PSNH's Clean Air Project is a wet scrubber project under construction at its Merrimack coal station, the cost of which will be recovered
through PSNH's ES rates under New Hampshire law. Construction costs are running below their previously announced cost of $457
million and the project is expected to be completed in mid-2012, about a year ahead of schedule. We currently expect the project to
cost approximately $430 million, including capitalized interest and equity returns. Since inception of the project, PSNH has capitalized
$296.5 million associated with this project, of which $149.7 million was capitalized in 2010. Construction of the project was
approximately 80 percent complete as of December 31, 2010.

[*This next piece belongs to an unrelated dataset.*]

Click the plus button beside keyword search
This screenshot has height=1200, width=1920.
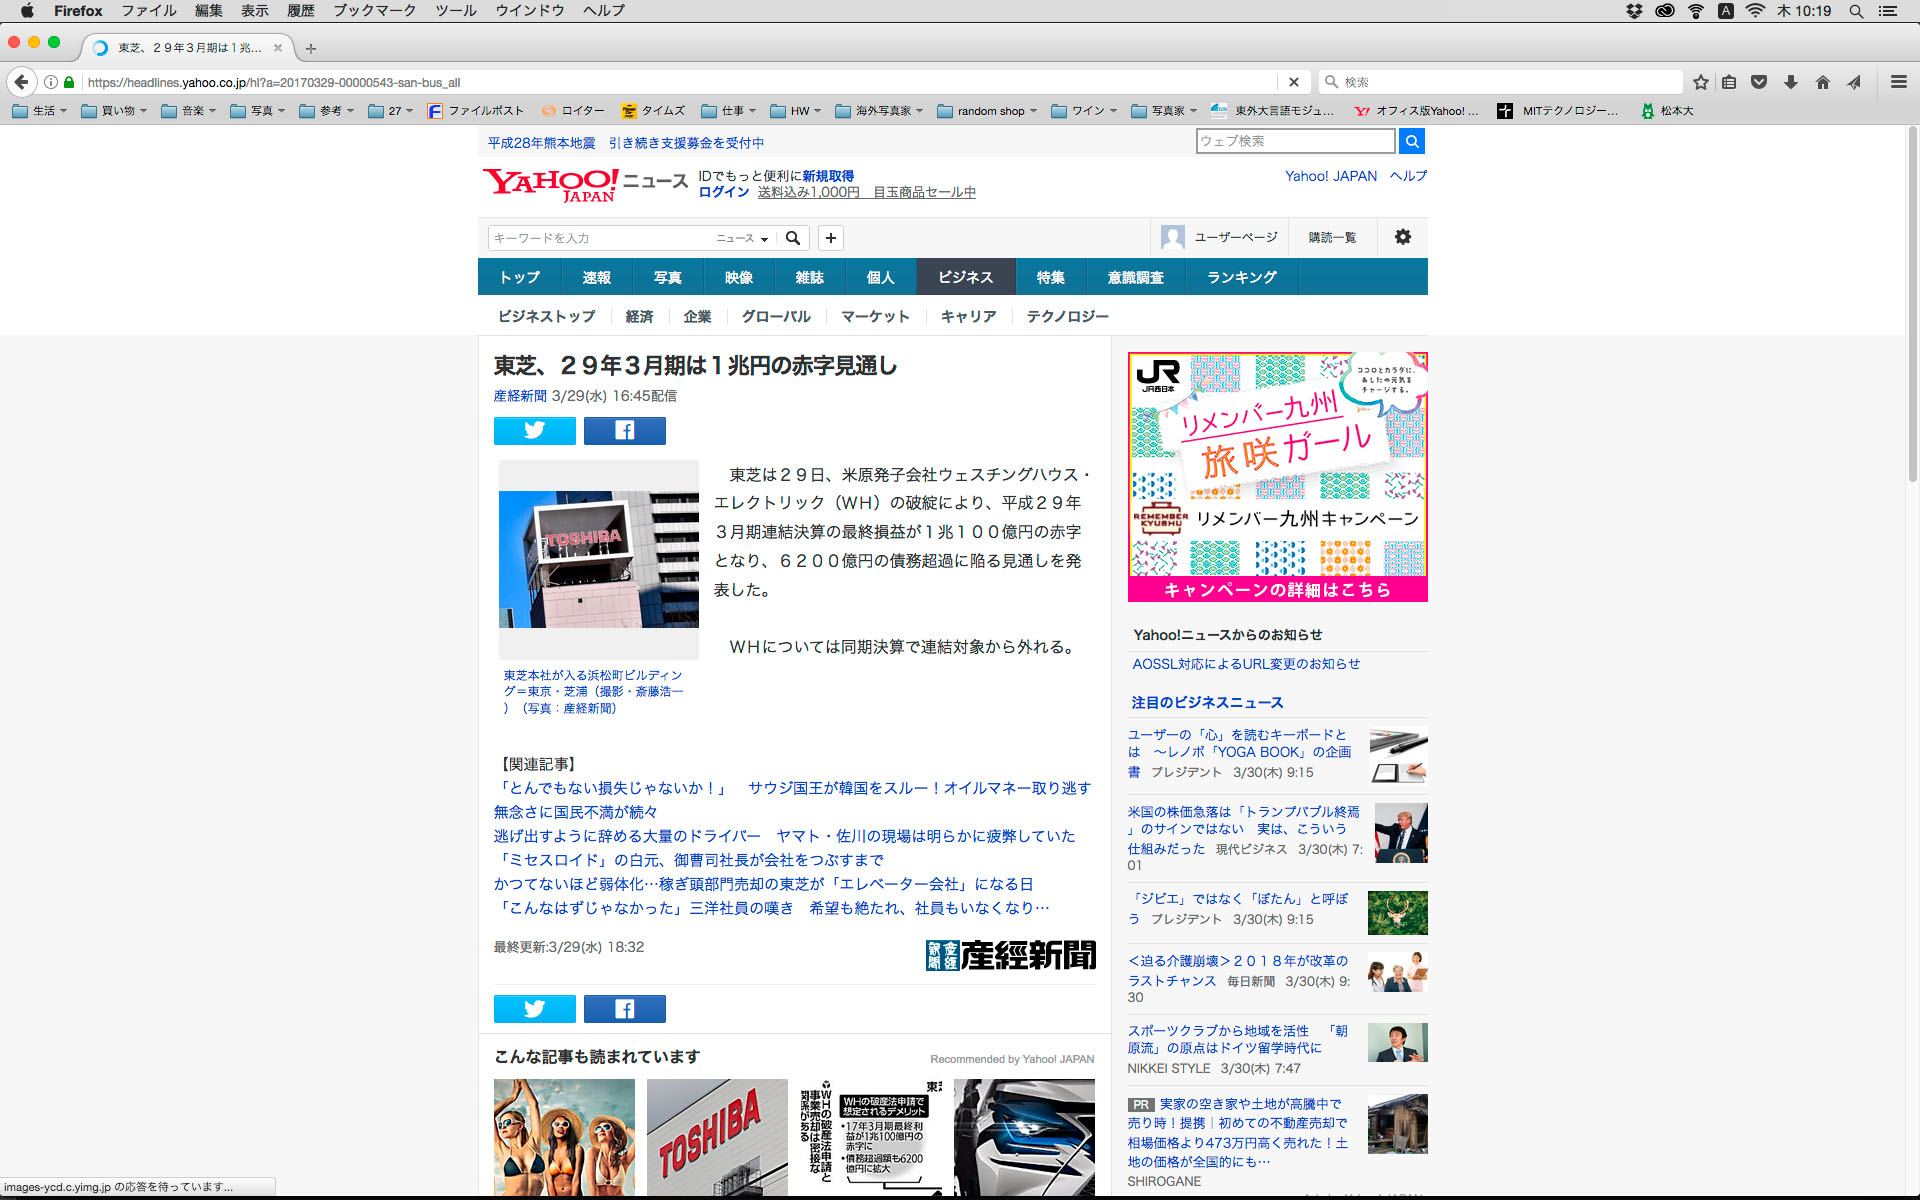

On August 12, 2009, the DPU approved a stipulation agreement between WMECO and the Massachusetts Attorney General
concerning WMECO's proposal, under the Massachusetts Green Communities Act, to install 6 MW of solar energy generation in its
service territory at an estimated cost of $41 million by the end of 2012. In October 2010, WMECO completed construction of a 1.8 MW
solar generation facility on a site in Pittsfield, Massachusetts. The full cost of this project was approximately $9.4 million, all of which
WMECO has capitalized as of December 31, 2010. On January 17, 2011, WMECO announced its plans to develop a second project
on a site in Springfield, Massachusetts. WMECO believes this site is capable of accommodating a 4.2 MW solar generation facility.
The major permitting and procurement activities for this project are underway and, assuming their favorable and timely completion,
WMECO would expect to begin construction during the second quarter of 2011.
In April 2010, Yankee Gas commenced construction of its WWL Project, a 16-mile natural gas pipeline between Waterbury and
Wallingford, Connecticut and the increase of vaporization output of its LNG plant. The project is now expected to cost $57.6 million,
down from our previously announced cost of approximately $63 million. Construction during 2010, which cost $26.6 million, included
the completion of Phase I, a seven-mile segment of pipeline connecting the Cheshire and Wallingford distribution systems, and four
miles of Phase II. The remainder of the Phase II pipeline construction (approximately five miles) and the expansion of the vaporization
capacity of the LNG facility are expected to be completed by the fourth quarter of 2011. Construction of the project was 46 percent
complete as of December 31, 2010 and is currently on schedule.